|Location||2101 G St., Sacramento, California|
|Area||0.3 acres (0.12 ha)|
|Architect||George C. Sellon|
|Architectural style||Bungalow/craftsman, Prairie School|
|NRHP reference No.||97001662|
|Added to NRHP||January 23, 1998|
The Cranston–Geary House also known locally as the Bramson Home is a historic home listed on the National Register of Historic Places. The house is a Craftsman-style home designed by George Sellon, California's first state architect.
The home has been featured on Sacramento Old City Association's home tour and street fair.
The Cranston-Geary house, built in 1909 at the northeast corner of G and Twenty-first Streets in the historic neighborhood of Boulevard Park, is an exceptional example of California Craftsman architecture. Although many Sacramento houses from the early 1900s have Craftsman elements, very few of them offer such a distinctive and original expression of this important architectural style.
On March 14, 1909, the Sacramento Union reported that Robert E. Cranston was about to begin work on a $10,000 residence and garage that had been designed by the architectural firm of Sellon & Hemmings.
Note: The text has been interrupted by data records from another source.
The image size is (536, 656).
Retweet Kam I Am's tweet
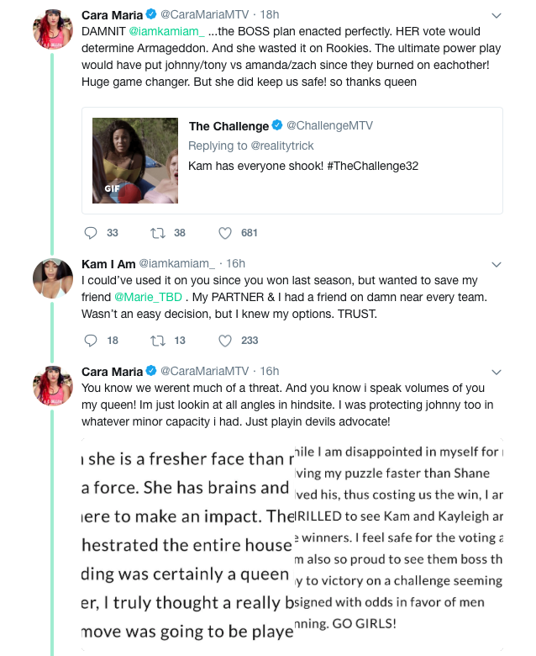pos(158,341)
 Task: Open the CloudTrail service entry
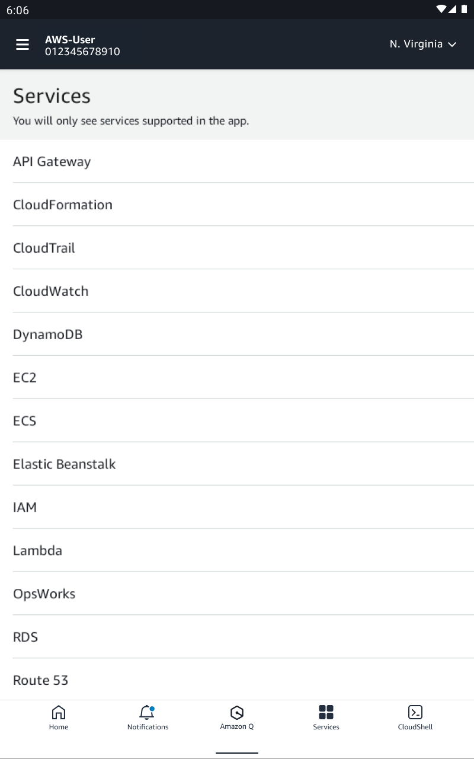pyautogui.click(x=237, y=248)
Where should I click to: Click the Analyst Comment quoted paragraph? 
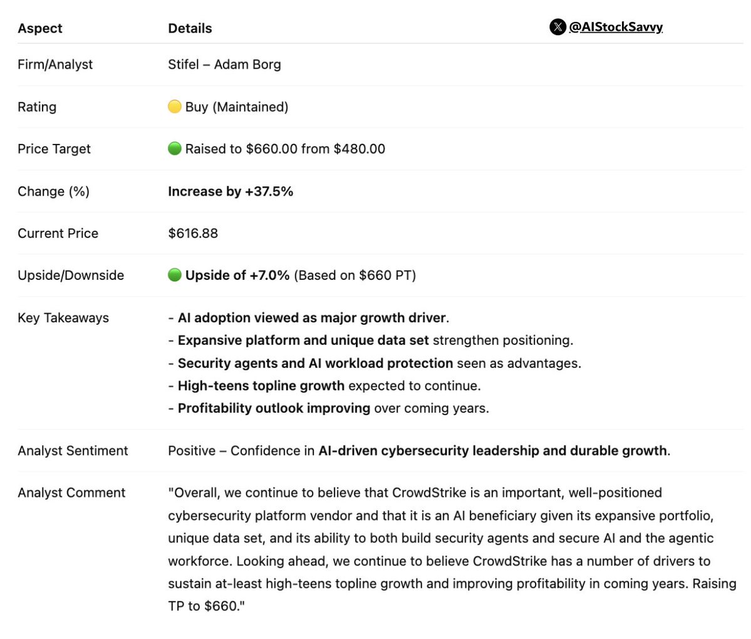452,550
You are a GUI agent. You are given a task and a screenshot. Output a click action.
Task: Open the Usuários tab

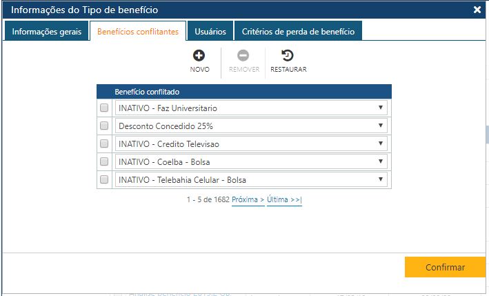pyautogui.click(x=210, y=31)
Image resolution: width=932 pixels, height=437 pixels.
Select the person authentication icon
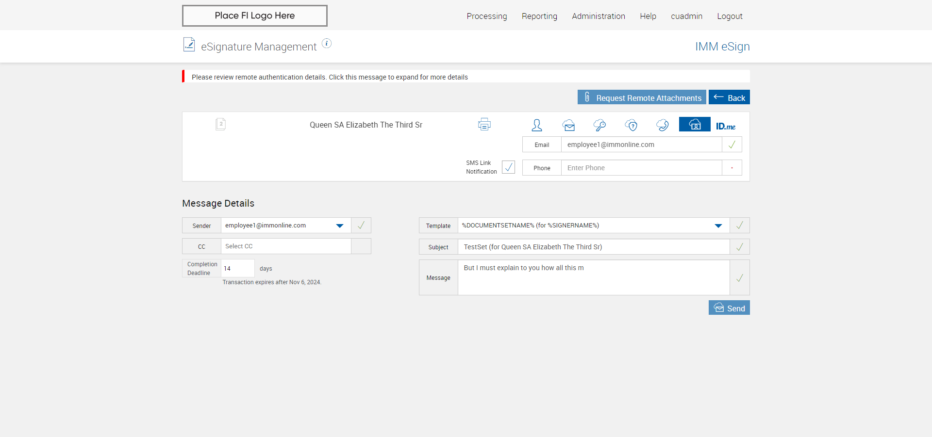click(x=536, y=125)
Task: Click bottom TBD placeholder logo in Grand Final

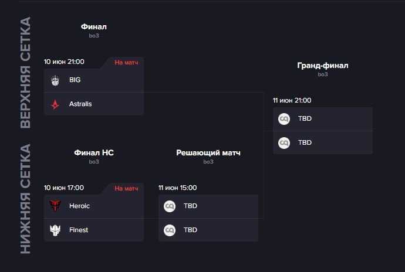Action: tap(284, 143)
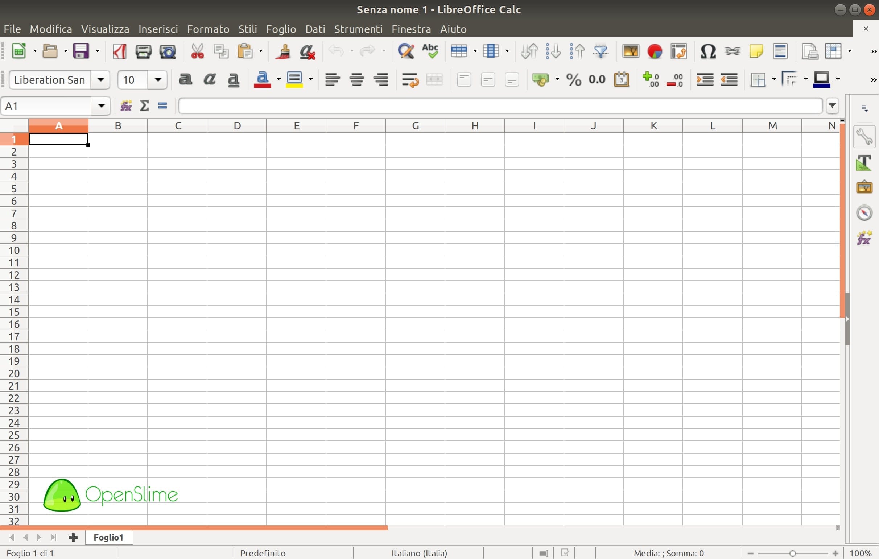Expand the Name Box dropdown arrow
This screenshot has width=879, height=559.
click(101, 106)
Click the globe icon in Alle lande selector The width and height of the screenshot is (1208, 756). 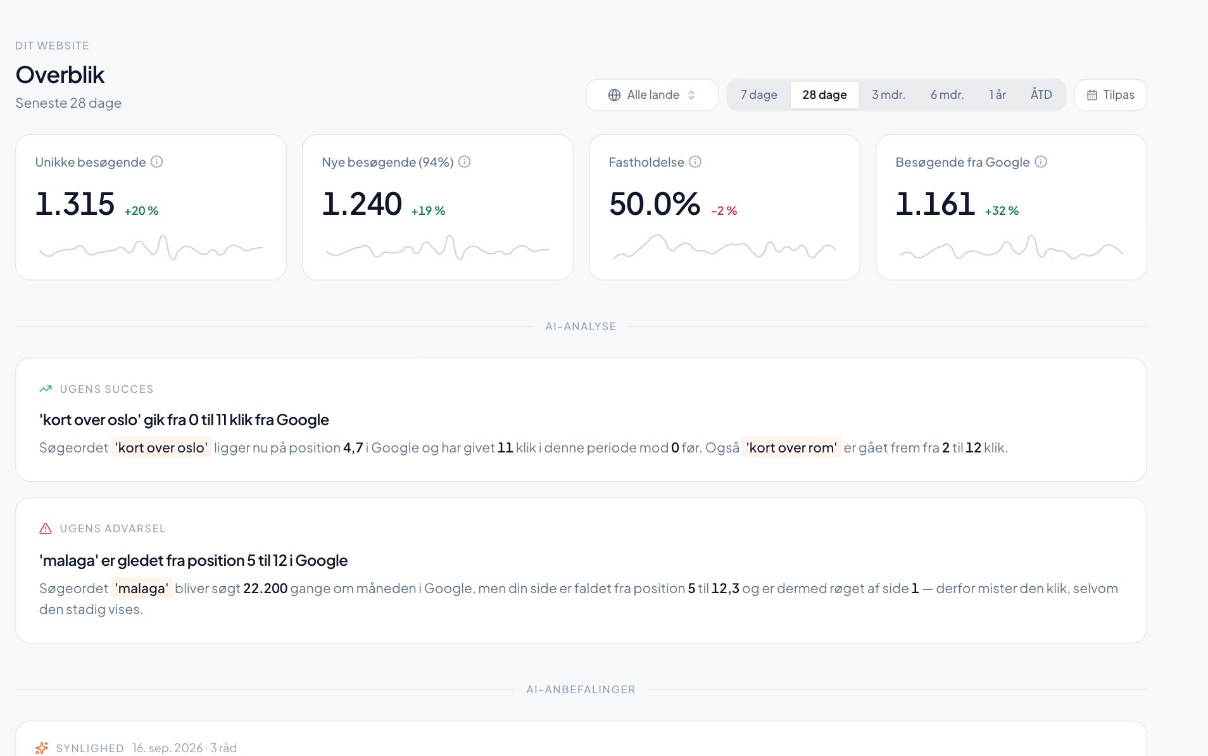coord(614,95)
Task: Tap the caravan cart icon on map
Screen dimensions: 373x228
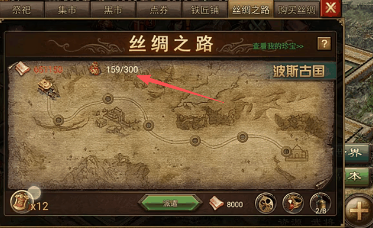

The building permit was issued to Cranston two months later (May 20, 1909).16 It indicated that the two-story frame dwelling and its garage were expected to cost $11,000, an increase over the price estimated in March. Three years later, when it was sold to the Geary family, the house was reported by a Sacramento Bee journalist to have cost more than $25,000 to build.
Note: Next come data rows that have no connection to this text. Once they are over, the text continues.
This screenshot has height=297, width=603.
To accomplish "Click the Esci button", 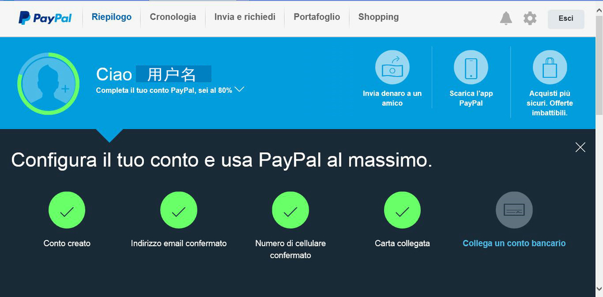I will tap(566, 19).
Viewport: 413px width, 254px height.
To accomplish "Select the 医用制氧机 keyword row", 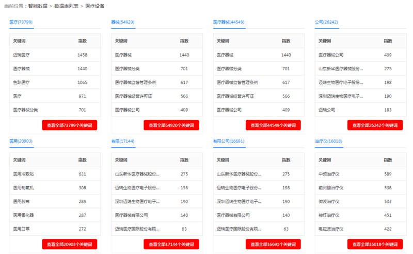I will coord(24,187).
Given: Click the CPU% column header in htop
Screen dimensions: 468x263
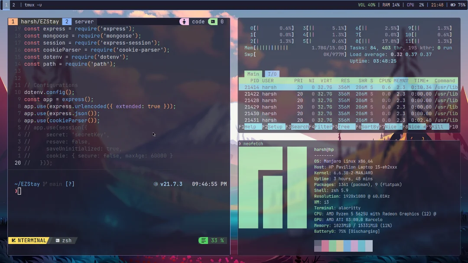Looking at the screenshot, I should (385, 80).
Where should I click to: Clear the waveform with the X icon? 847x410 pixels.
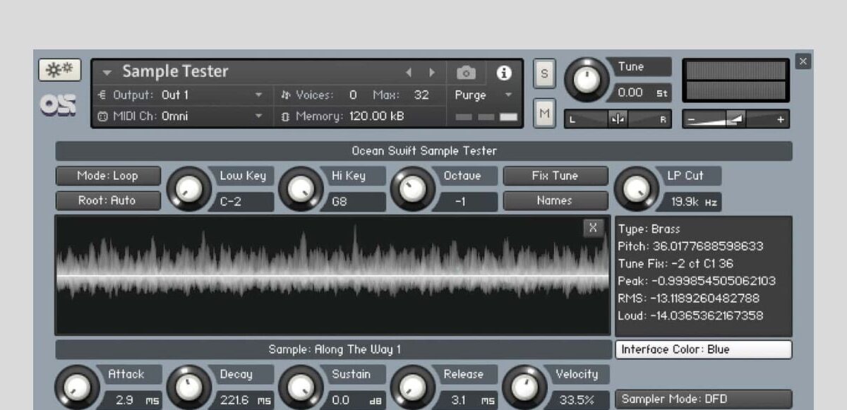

The licensed architects were George Sellon and E. C. Hemmings, known as Sellon & Hemmings. Its two principals had established their reputations as architects outside Sacramento and were both candidates for the new position of State Architect when it was created after the San Francisco earthquake in 1906. Ultimately the appointment went to Sellon, who became California's first State Architect in 1907.
The Cranston house may have been the first residential project undertaken by Sellon and Hemmings after they set up their Sacramento office. It also may have been their last one as a team, because they dissolved their partnership in early August 1909, while the house still was under construction.11 Although both men went on to design other homes in Sacramento, including at least two in the Boulevard Park neighborhood, the Cranston house is the only one known to have been undertaken by them as an architectural firm.
The leaded glass windows are interesting features in the first story of the Cranston house and the ground-floor rooms also have an impressive amount of carefully crafted and installed woodwork. Stained wooden panels cover much of the wall surface in the dining room. The study (or den, as it was called in 1909) is completely surfaced in wood. The walls are covered with wood panels and there is a beamed wooden ceiling overhead.